Le discours reste très chrétien : avoir bon cœur, mettre du cœur à l’ouvrage, avoir foi en Dieu en restant humble, rendre le bien pour le mal, etc. À ces notions de générosité, d’ardeur travailleuse et de piété, s’ajoutent – surtout pour la petite Fadette – celles de rentrer dans le rang, de ne pas faire de vagues, de faire bonne figure. J’avoue avoir été surprise par certains propos très genrés et conservateurs car j’avais dans l’idée – erronée de toute évidence – que l’autrice aurait dépassé cela (en partie tout du moins), mais le roman reste, à ce niveau-là, très ancré dans son époque.
Ce roman champêtre n’est pas exempt de défauts, mais conserve pourtant un charme désuet indubitable. Outre la délicatesse et la musicalité de l’écriture, il y a de la poésie dans la façon dont George Sand raconte la campagne berrichonne du XIXe siècle, ses habitants, leurs coutumes et superstitions.
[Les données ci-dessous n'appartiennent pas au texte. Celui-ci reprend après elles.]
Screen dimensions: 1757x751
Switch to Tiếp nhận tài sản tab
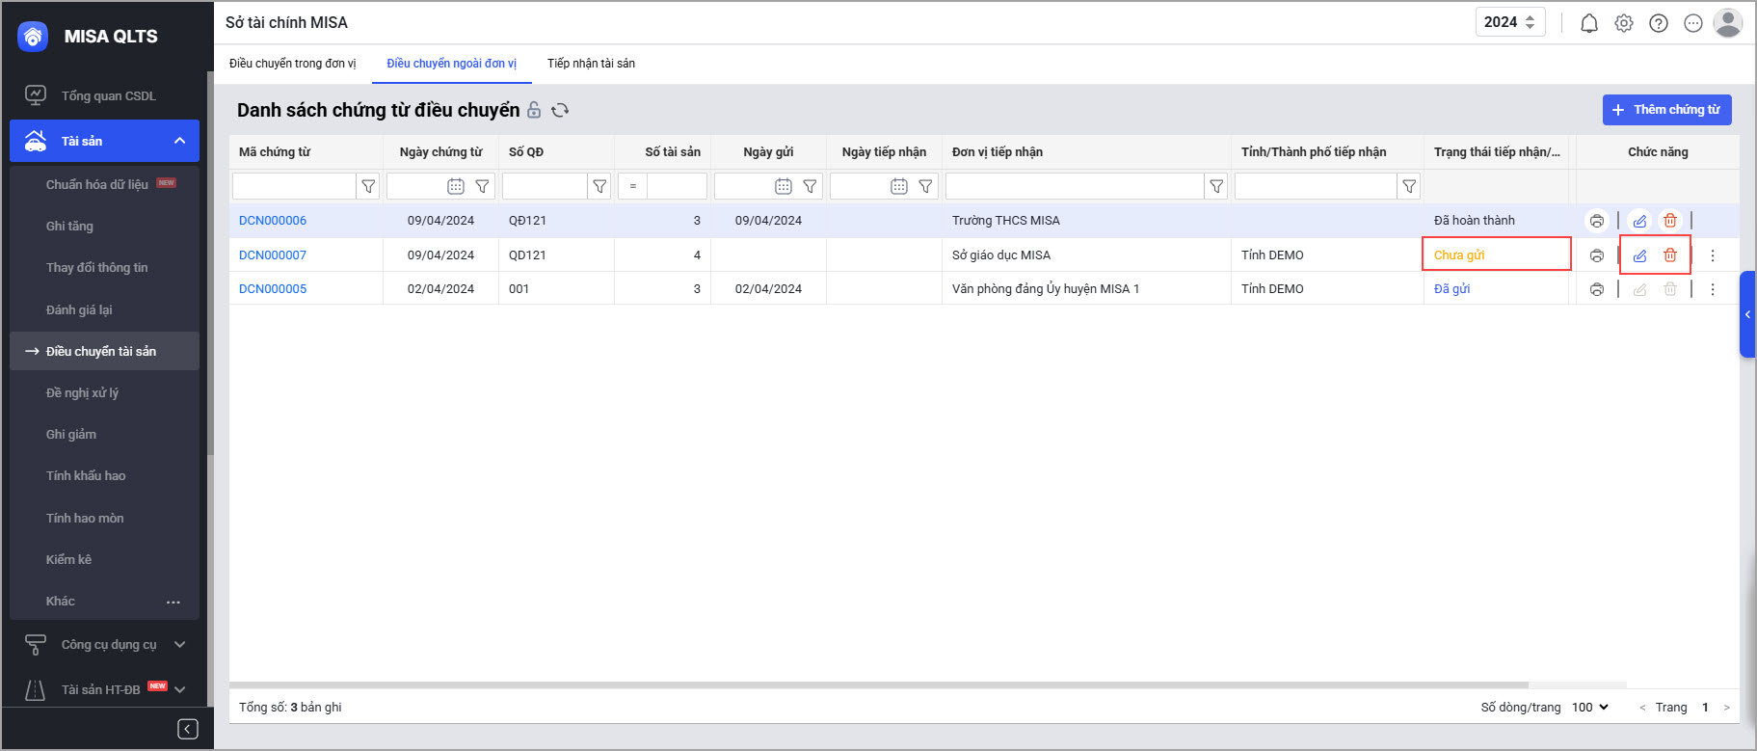[591, 64]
Une lecture agréable et tendre. Dommage toutefois que George Sand n’ait pas su proposer jusqu’au bout une femme indépendante, forte de son intelligence, de sa débrouillardise et de sa connaissance des plantes et de la nature.
« Il allait, toujours se remémorant et creusant dans sa tête pour y retrouver toutes les petites souvenances de son bonheurs passé. Ça n’eût paru rien à un autre, et pour lui c’était tout. Il ne prenait point souci du temps à venir, n’ayant courage pour penser à une suite de jours comme ceux qu’il endurait. Il ne pensait qu’au temps passé, et se consumait dans une rêvasserie continuelle. »
« Je n’ai pas besoin de plaire à qui ne me plaît point. »
La petite Fadette, George Sand. Éditions Baudelaire, 1966 (1849 pour l’édition originale). 246 pages.